I find this in the profiler documentation 2.2

The threadCountPerBlock is 32,8,8 == 2048 threads…

Did something change with GTX 280? I thought 512 was the limit for blocks…

QUESTION 2

Also the profiler mentions that

If the “incoherent” counter is always zero – how do we find how good our kernels are? Unless we have a ratio between Coherent and Incoherent - it is difficult to interpret meaningful information.

It is the same case on my TESLA as well (I checked minimally though). So, Is this known issue aplicable to TESLA C1060 as well ??

SOME FINDING

Also I find that the “instructions” counter increases with increase in iteration of FOR loops… And, there is a notable increase in “gld_coherent” values as well – indicating that instructions are stored in global memory with a small cache in the MP. This has been long discussed in the forums. Atleast, now we have some credible proof.

The kernel I checked did NOT have a single “global memory load” and I was seeing “gld_coherent” increasing with the increase of “instructions”

Hi,
Question 1: where do u see it in the visual profiler? I doubt it has changed.
Question 2: As far as I know, since you now have the Global memory read/write/overall throughput statistics
nVidia removed the incoherent stats. I think tmurray had a reasonable answer why (it was hard to interepret those
as well). I think the new method is not that great either. Take a look here: [url=“http://forums.nvidia.com/index.php?showtopic=99433”]http://forums.nvidia.com/index.php?showtopic=99433[/url]

As for the findings, did you have lmem access in the kernel? that might also explain that.

eyal

Furtermore, I’m now trying to run some tuning on the application.

If I run certain input data I get for my main kernel the following statistics:

66.3GB/s read + 8.9GB/s write == 75.2GB/s overall → I guess this is very good for a C1060.

Now I run the same kernel on a different data and get:

20.3GB/s read + 26.1Gb/s write == 46.4GB/s overall

Why is it so different? what should I conclude about my kernel?

Its either a bug in my tests, since the data here shouldnt have played any role in the b/w I get,

or the numbers I get are problematic…

any suggestions ?

edit: Sarnath, sorry for hijacking your post :) … this is just another try to show/understand that the GB/s are

a bit confusing in my opinion.

thanks

eyal

I find that in the profiler documentation in “doc” directory “cuda_profiler_2_2.txt”
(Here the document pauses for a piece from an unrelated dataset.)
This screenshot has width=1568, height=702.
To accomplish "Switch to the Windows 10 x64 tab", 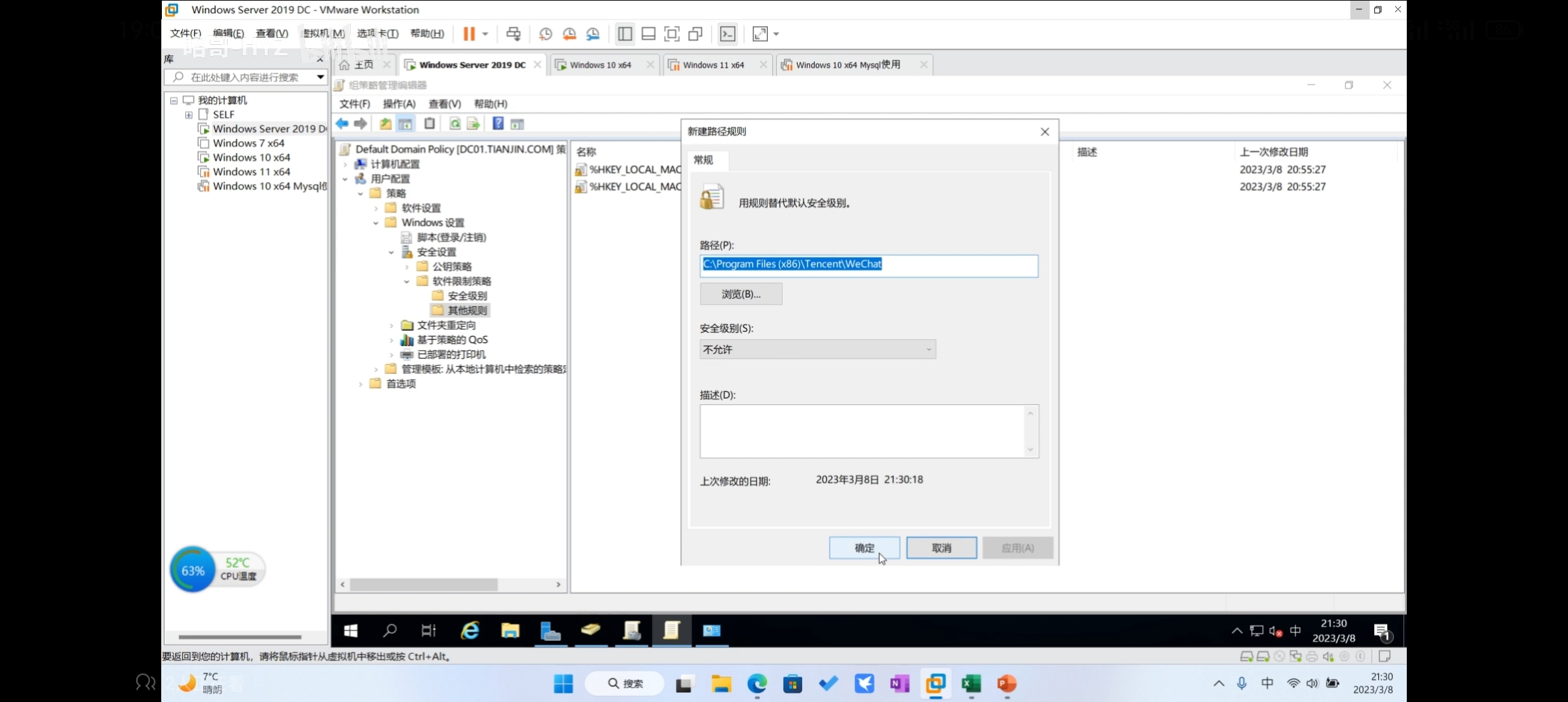I will click(x=600, y=65).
That is quoted as an example.

The profiler documentation snippet I postd above gives the reason. Due to the smart coalescing hardware, they are no more able to find in-coherency. I am just wondering if TESLA also comes under that cattegory.

No.

Where is that document?

I could only find documentation for the 1.2 profiler.

CUDA Visual Profiler v1.2 Readme (even though it says 2.2 in the text)

In either case, I couldn’t find any reference of GTX hardware in the profiler documentation.

FWIW, I can only execute the “command line” profiler.

Hello Space_Monkey,

That docuemnt is in the “doc” folder of your CUDA installation.